To quote from the Wiki article on Point Particles, in which I have highlighted in bold the passage that seems most relevant:-

"In quantum mechanics, there is a distinction between an elementary particle (also called "point particle") and a composite particle. An elementary particle, such as an electron, quark, or photon, is a particle with no internal structure. Whereas a composite particle, such as a proton or neutron, has an internal structure (see figure). However, neither elementary nor composite particles are spatially localized, because of the Heisenberg uncertainty principle. The particle wavepacket always occupies a nonzero volume. For example, see atomic orbital: The electron is an elementary particle, but its quantum states form three-dimensional patterns.

Nevertheless, there is good reason that an elementary particle is often called a point particle. Even if an elementary particle has a delocalized wavepacket, the wavepacket can be represented as a quantum superposition of quantum states wherein the particle is exactly localized. Moreover, the interactions of the particle can be represented as a superposition of interactions of individual states which are localized. This is not true for a composite particle, which can never be represented as a superposition of exactly-localized quantum states. It is in this sense that physicists can discuss the intrinsic "size" of a particle: The size of its internal structure, not the size of its wavepacket. The "size" of an elementary particle, in this sense, is exactly zero.

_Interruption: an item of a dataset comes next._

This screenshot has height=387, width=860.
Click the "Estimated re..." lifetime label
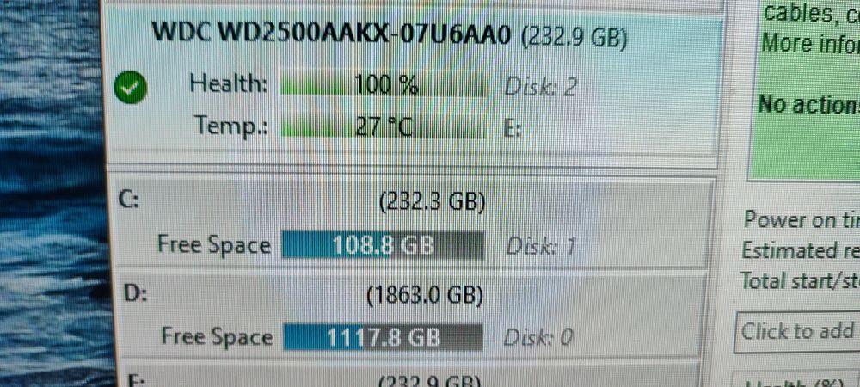[800, 251]
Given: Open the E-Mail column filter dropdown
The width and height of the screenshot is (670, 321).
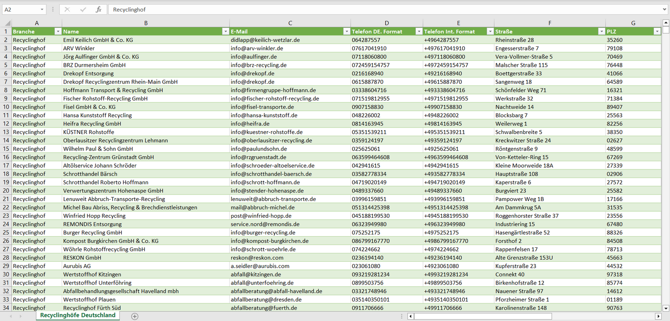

For example, for the electron, experimental evidence shows that the size of an electron is less than 10−18 m.[6] This is consistent with the expected value of exactly zero. (This should not be confused with the classical electron radius, which, despite the name, is unrelated to the actual size of an electron.)"

It seems to me that attempting to infer internal effects of gravitation within an individual subatomic quantum entity is not feasible.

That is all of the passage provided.